What is expected: Beginning with the line of the entries below that holds "Contactez-nous (523, 21)" and ending with the line that holds "[マイナビ] (76, 21)", transcribe each line exactly as written. Pictures stay out.

Available records:
--- START ---
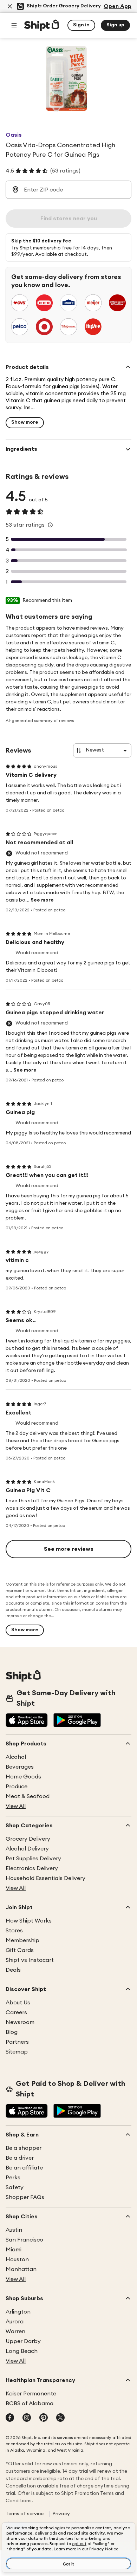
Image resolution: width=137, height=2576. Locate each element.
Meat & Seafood (28, 1796)
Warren (15, 2331)
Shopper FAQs (25, 2197)
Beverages (20, 1767)
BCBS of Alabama (29, 2403)
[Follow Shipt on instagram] (26, 2418)
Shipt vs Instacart (30, 1960)
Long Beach (22, 2351)
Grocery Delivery (28, 1839)
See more (42, 900)
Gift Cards (20, 1950)
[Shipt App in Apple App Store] (27, 1721)
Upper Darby (23, 2341)
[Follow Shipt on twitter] (60, 2418)
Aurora (15, 2321)
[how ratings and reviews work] (50, 525)
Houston (17, 2259)
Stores (14, 1930)
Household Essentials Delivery (45, 1878)
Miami (13, 2249)
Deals (13, 1970)
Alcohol (16, 1757)
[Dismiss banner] (10, 6)
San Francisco (24, 2240)
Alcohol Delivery (27, 1849)
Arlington (18, 2312)
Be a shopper (23, 2148)
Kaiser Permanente (31, 2393)
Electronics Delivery (32, 1868)
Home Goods (23, 1777)
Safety (15, 2187)
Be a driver (20, 2158)
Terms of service (25, 2513)
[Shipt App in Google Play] (77, 1721)
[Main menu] (14, 25)
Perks (13, 2177)
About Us (18, 2002)
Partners (17, 2042)
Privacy (61, 2513)
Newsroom (20, 2022)
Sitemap (17, 2052)
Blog (12, 2032)
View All (16, 1806)
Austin (14, 2230)
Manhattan (21, 2269)
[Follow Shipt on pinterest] (43, 2418)
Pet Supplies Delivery (33, 1858)
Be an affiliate (24, 2168)
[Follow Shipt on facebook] (10, 2418)
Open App (117, 6)
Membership (22, 1940)
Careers (16, 2012)
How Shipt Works (29, 1921)
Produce (16, 1786)
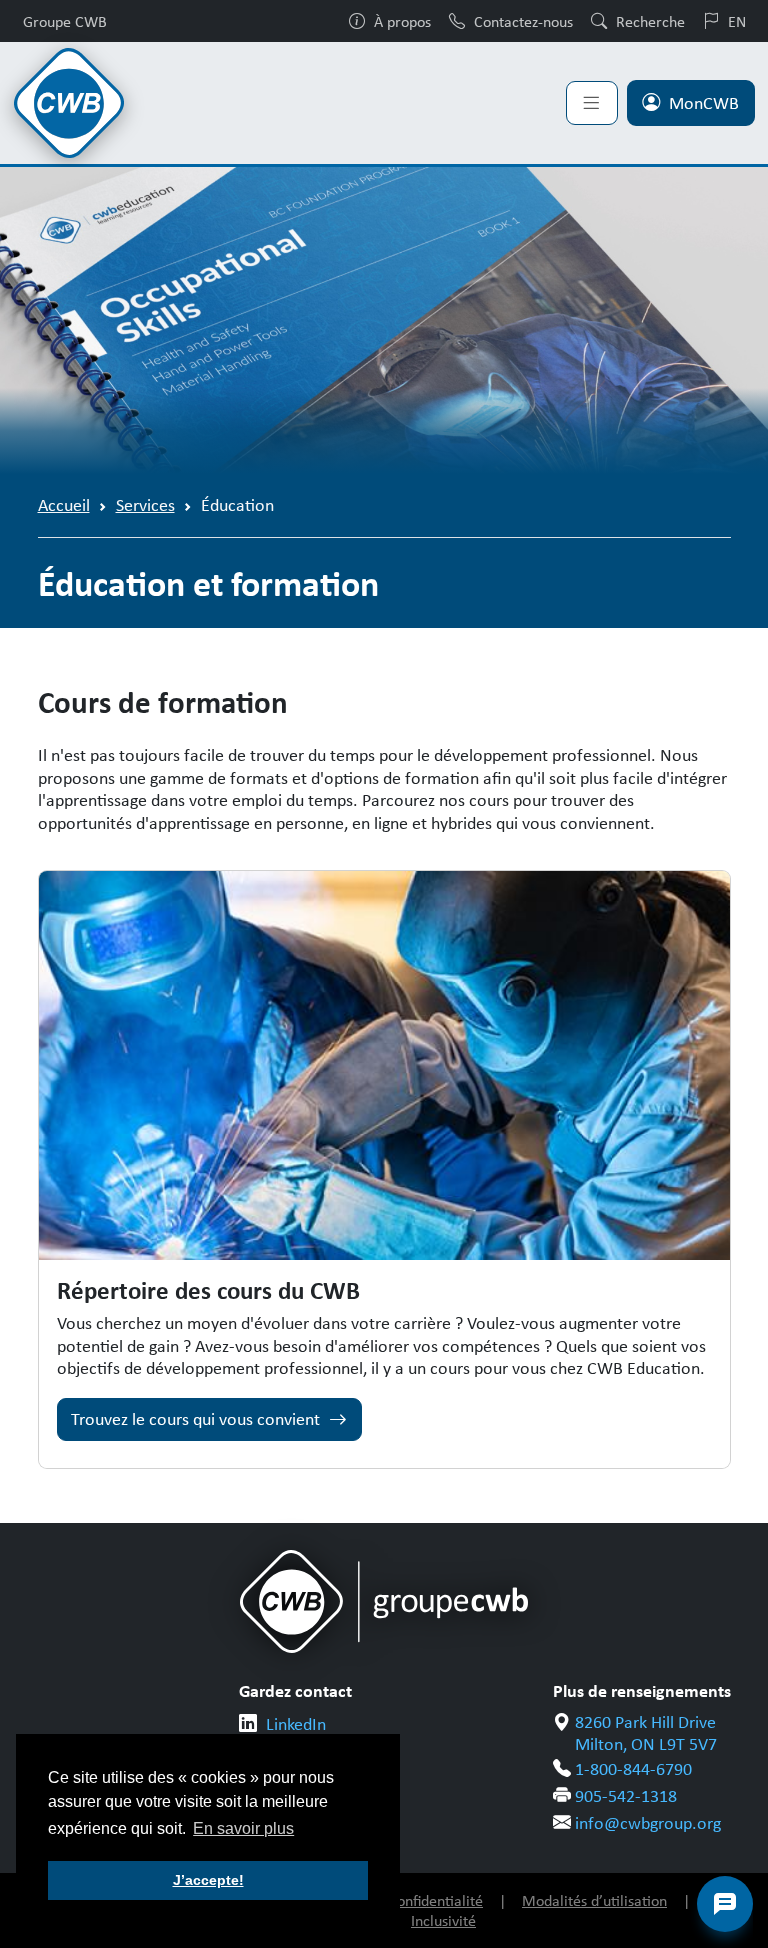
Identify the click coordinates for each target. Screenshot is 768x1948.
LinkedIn (296, 1724)
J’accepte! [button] (208, 1880)
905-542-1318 (626, 1796)
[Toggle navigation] (592, 103)
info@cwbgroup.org (648, 1823)
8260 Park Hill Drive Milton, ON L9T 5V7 (646, 1733)
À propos (402, 21)
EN (737, 21)
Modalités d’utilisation (594, 1900)
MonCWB (704, 103)
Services (145, 505)
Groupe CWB (65, 21)
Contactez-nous (523, 21)
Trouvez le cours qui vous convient (195, 1419)
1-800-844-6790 (633, 1769)
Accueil (64, 505)
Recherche (650, 21)
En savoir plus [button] (243, 1828)
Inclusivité (443, 1920)
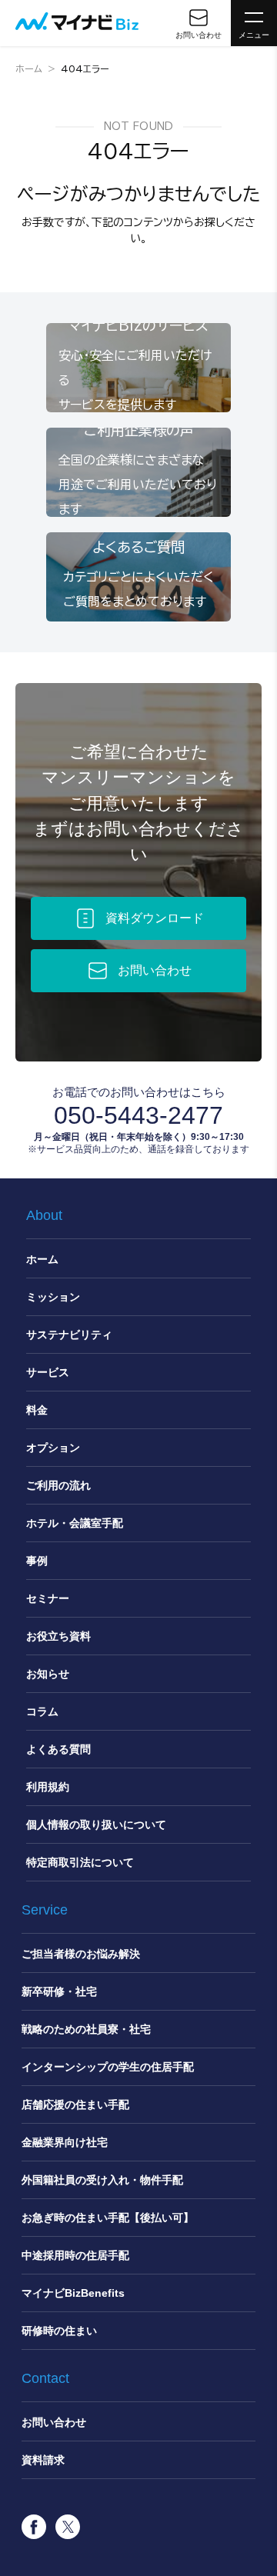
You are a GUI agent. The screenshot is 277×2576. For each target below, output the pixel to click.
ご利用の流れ (58, 1485)
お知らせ (47, 1674)
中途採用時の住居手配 (75, 2255)
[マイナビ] (76, 21)
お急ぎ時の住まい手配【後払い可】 (108, 2217)
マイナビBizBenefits (73, 2293)
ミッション (53, 1297)
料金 (37, 1410)
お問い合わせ (54, 2422)
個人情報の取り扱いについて (96, 1824)
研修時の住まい (59, 2330)
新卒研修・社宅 (59, 1991)
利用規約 (47, 1787)
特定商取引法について (80, 1862)
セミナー (47, 1598)
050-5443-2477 (138, 1115)
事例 (37, 1561)
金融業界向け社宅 (65, 2142)
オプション (53, 1447)
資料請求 (43, 2460)
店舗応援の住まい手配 (75, 2104)
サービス (47, 1372)
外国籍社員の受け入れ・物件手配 (102, 2180)
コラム (42, 1711)
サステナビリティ (69, 1334)
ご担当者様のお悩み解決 (81, 1954)
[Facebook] (34, 2526)
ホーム (28, 68)
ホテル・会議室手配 (74, 1523)
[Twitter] (67, 2526)
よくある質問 (58, 1749)
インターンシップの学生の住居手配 (108, 2067)
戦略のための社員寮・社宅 (86, 2029)
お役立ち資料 (58, 1636)
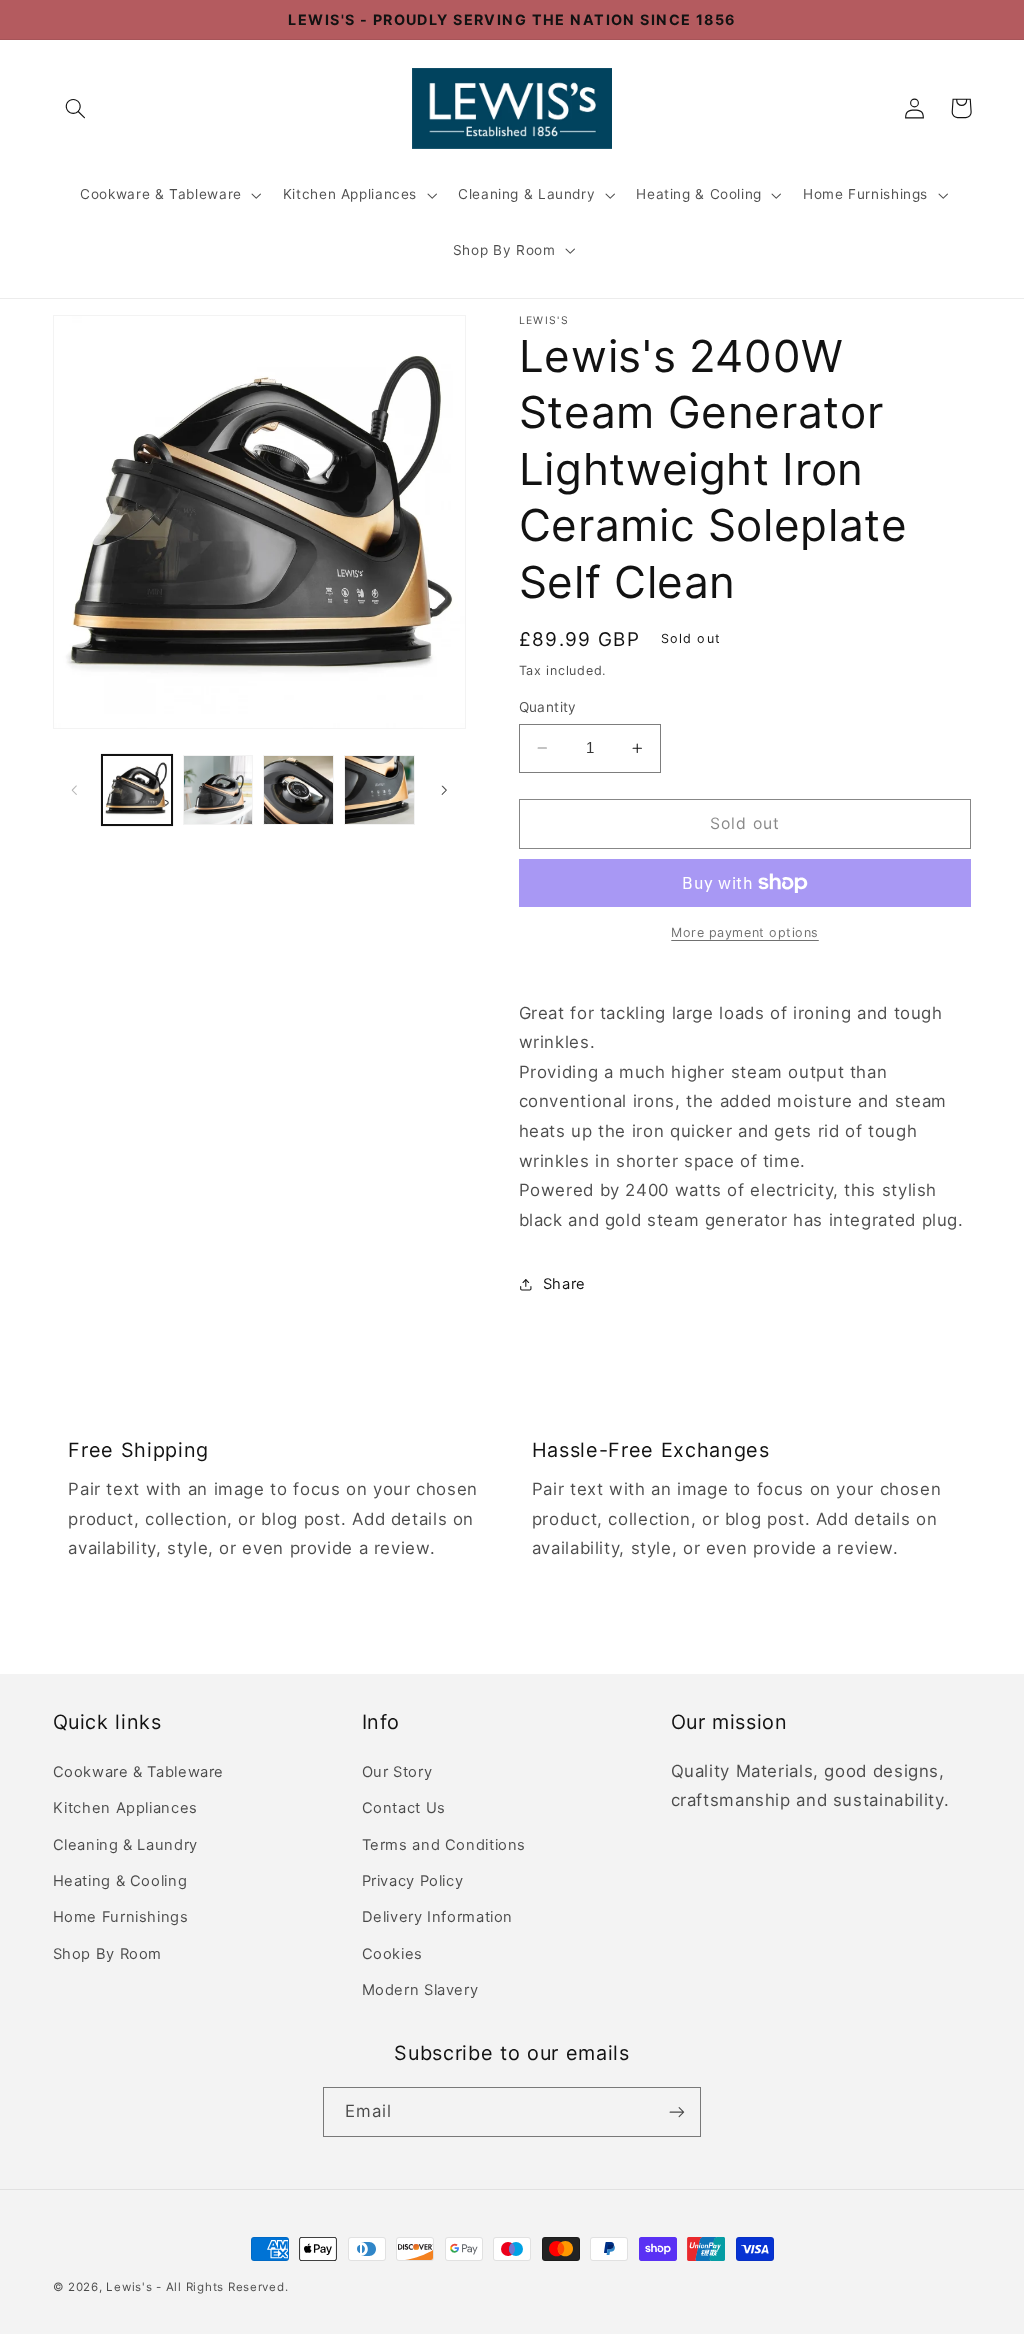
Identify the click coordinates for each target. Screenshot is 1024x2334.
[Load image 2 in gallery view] (218, 790)
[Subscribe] (677, 2111)
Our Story (397, 1772)
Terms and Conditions (444, 1845)
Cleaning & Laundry (526, 194)
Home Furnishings (865, 194)
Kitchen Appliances (350, 194)
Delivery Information (438, 1917)
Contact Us (404, 1808)
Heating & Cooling (699, 194)
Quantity (548, 707)
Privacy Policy (413, 1881)
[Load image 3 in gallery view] (298, 790)
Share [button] (564, 1284)
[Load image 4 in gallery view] (379, 790)
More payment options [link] (745, 932)
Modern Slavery (420, 1990)
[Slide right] (444, 790)
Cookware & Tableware (161, 194)
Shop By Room (504, 250)
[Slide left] (75, 790)
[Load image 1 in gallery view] (137, 790)
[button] (76, 108)
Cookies (392, 1954)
--- END ---
Answer to the exercise:
Contactez-nous (523, 21)
Trouvez le cours qui vous convient (195, 1419)
1-800-844-6790 (633, 1769)
Accueil (64, 505)
Recherche (650, 21)
En savoir plus [button] (243, 1828)
Inclusivité (443, 1920)
You are a GUI agent. The screenshot is 277×2576. For each target below, output the pixel to click.
ご利用の流れ (58, 1485)
お知らせ (47, 1674)
中途採用時の住居手配 (75, 2255)
[マイナビ] (76, 21)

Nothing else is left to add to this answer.